◆ TASK INPUT

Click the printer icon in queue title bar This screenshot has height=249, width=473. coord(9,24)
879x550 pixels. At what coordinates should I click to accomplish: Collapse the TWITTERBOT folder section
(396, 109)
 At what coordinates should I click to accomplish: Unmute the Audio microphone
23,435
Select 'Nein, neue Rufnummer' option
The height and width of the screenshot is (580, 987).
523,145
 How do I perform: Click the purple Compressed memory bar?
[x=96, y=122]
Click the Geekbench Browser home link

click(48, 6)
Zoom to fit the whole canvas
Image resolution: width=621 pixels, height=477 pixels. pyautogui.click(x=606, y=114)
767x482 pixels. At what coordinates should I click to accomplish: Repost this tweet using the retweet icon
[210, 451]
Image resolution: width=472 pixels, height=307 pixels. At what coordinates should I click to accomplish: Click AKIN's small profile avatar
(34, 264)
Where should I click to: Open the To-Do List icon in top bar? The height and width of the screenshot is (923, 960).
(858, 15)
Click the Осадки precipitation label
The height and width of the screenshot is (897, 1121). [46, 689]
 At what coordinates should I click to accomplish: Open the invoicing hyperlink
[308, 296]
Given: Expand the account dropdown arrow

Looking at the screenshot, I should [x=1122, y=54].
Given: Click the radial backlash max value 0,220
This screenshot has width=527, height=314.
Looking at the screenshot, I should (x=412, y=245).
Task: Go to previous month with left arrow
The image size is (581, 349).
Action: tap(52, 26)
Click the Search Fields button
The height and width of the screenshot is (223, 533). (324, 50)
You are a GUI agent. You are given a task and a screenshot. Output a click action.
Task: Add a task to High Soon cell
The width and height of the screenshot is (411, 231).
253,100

◆ WORK REQUEST
Return, unchanged, each line from the line containing "Click the Search Fields button" through the last line of the material.

◆ EXERCISE RESPONSE
Click the Search Fields button
The height and width of the screenshot is (223, 533). (324, 50)
You are a GUI agent. You are given a task and a screenshot. Output a click action.
Task: Add a task to High Soon cell
The width and height of the screenshot is (411, 231).
253,100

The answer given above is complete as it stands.